# Required work
Write out the listing below again, precisely as it is given.

# Task data

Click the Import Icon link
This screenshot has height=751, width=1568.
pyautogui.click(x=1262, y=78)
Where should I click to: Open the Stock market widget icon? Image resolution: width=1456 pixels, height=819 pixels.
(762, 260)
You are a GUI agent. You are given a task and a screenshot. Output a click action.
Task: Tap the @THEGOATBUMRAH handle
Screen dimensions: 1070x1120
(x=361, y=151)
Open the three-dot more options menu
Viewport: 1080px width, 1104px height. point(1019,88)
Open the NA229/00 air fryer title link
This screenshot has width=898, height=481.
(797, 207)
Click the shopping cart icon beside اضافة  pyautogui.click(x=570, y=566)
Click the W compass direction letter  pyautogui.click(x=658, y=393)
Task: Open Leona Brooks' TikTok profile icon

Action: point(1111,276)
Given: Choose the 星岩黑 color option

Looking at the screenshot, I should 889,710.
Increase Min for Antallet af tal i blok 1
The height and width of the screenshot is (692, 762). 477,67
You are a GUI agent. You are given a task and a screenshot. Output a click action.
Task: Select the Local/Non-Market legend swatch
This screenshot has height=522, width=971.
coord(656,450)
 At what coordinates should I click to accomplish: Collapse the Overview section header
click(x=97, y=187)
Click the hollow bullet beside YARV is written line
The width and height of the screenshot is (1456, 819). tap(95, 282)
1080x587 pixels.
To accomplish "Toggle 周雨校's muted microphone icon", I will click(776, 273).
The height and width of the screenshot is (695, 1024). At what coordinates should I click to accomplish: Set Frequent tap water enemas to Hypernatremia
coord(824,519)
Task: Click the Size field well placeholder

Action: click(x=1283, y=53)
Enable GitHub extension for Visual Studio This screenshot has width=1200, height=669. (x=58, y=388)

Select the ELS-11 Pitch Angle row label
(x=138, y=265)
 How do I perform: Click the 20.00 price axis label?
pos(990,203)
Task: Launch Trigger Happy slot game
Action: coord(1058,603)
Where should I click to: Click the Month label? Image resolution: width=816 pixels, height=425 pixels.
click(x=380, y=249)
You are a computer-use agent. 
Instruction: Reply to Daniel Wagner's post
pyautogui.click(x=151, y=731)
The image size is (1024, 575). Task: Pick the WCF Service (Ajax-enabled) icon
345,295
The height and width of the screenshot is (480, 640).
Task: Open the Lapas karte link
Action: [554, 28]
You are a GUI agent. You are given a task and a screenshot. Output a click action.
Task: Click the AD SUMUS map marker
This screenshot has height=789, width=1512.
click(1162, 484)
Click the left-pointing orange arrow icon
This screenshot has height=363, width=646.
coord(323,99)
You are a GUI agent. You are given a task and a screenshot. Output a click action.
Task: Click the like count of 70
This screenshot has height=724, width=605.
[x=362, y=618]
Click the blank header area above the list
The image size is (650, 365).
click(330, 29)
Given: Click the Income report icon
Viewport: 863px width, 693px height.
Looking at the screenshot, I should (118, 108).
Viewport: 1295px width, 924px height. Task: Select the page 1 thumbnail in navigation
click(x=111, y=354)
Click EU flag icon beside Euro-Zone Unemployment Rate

# Answer space
Click the Import Icon link
This screenshot has height=751, width=1568.
pyautogui.click(x=1262, y=78)
Where should I click to: Open the Stock market widget icon? Image resolution: width=1456 pixels, height=819 pixels.
(762, 260)
You are a GUI agent. You are given a task and a screenshot. Output a click action.
Task: Tap the @THEGOATBUMRAH handle
Screen dimensions: 1070x1120
(x=361, y=151)
Open the three-dot more options menu
Viewport: 1080px width, 1104px height. point(1019,88)
Open the NA229/00 air fryer title link
This screenshot has width=898, height=481.
(797, 207)
Click the shopping cart icon beside اضافة  pyautogui.click(x=570, y=566)
Click the W compass direction letter  pyautogui.click(x=658, y=393)
Task: Open Leona Brooks' TikTok profile icon

Action: point(1111,276)
Given: Choose the 星岩黑 color option

Looking at the screenshot, I should 889,710.
Increase Min for Antallet af tal i blok 1
The height and width of the screenshot is (692, 762). 477,67
You are a GUI agent. You are given a task and a screenshot. Output a click action.
Task: Select the Local/Non-Market legend swatch
This screenshot has height=522, width=971.
coord(656,450)
 At what coordinates should I click to accomplish: Collapse the Overview section header
click(x=97, y=187)
Click the hollow bullet beside YARV is written line
The width and height of the screenshot is (1456, 819). tap(95, 282)
1080x587 pixels.
To accomplish "Toggle 周雨校's muted microphone icon", I will click(776, 273).
The height and width of the screenshot is (695, 1024). At what coordinates should I click to accomplish: Set Frequent tap water enemas to Hypernatremia
coord(824,519)
Task: Click the Size field well placeholder

Action: click(x=1283, y=53)
Enable GitHub extension for Visual Studio This screenshot has width=1200, height=669. (x=58, y=388)

Select the ELS-11 Pitch Angle row label
(x=138, y=265)
 How do I perform: Click the 20.00 price axis label?
pos(990,203)
Task: Launch Trigger Happy slot game
Action: coord(1058,603)
Where should I click to: Click the Month label? Image resolution: width=816 pixels, height=425 pixels.
click(x=380, y=249)
You are a computer-use agent. 
Instruction: Reply to Daniel Wagner's post
pyautogui.click(x=151, y=731)
The image size is (1024, 575). Task: Pick the WCF Service (Ajax-enabled) icon
345,295
The height and width of the screenshot is (480, 640).
Task: Open the Lapas karte link
Action: [554, 28]
You are a GUI agent. You are given a task and a screenshot. Output a click action.
Task: Click the AD SUMUS map marker
This screenshot has height=789, width=1512.
click(1162, 484)
Click the left-pointing orange arrow icon
This screenshot has height=363, width=646.
coord(323,99)
You are a GUI agent. You are given a task and a screenshot. Output a click action.
Task: Click the like count of 70
This screenshot has height=724, width=605.
[x=362, y=618]
Click the blank header area above the list
The image size is (650, 365).
click(330, 29)
Given: Click the Income report icon
Viewport: 863px width, 693px height.
Looking at the screenshot, I should (118, 108).
Viewport: 1295px width, 924px height. Task: Select the page 1 thumbnail in navigation
click(x=111, y=354)
Click EU flag icon beside Euro-Zone Unemployment Rate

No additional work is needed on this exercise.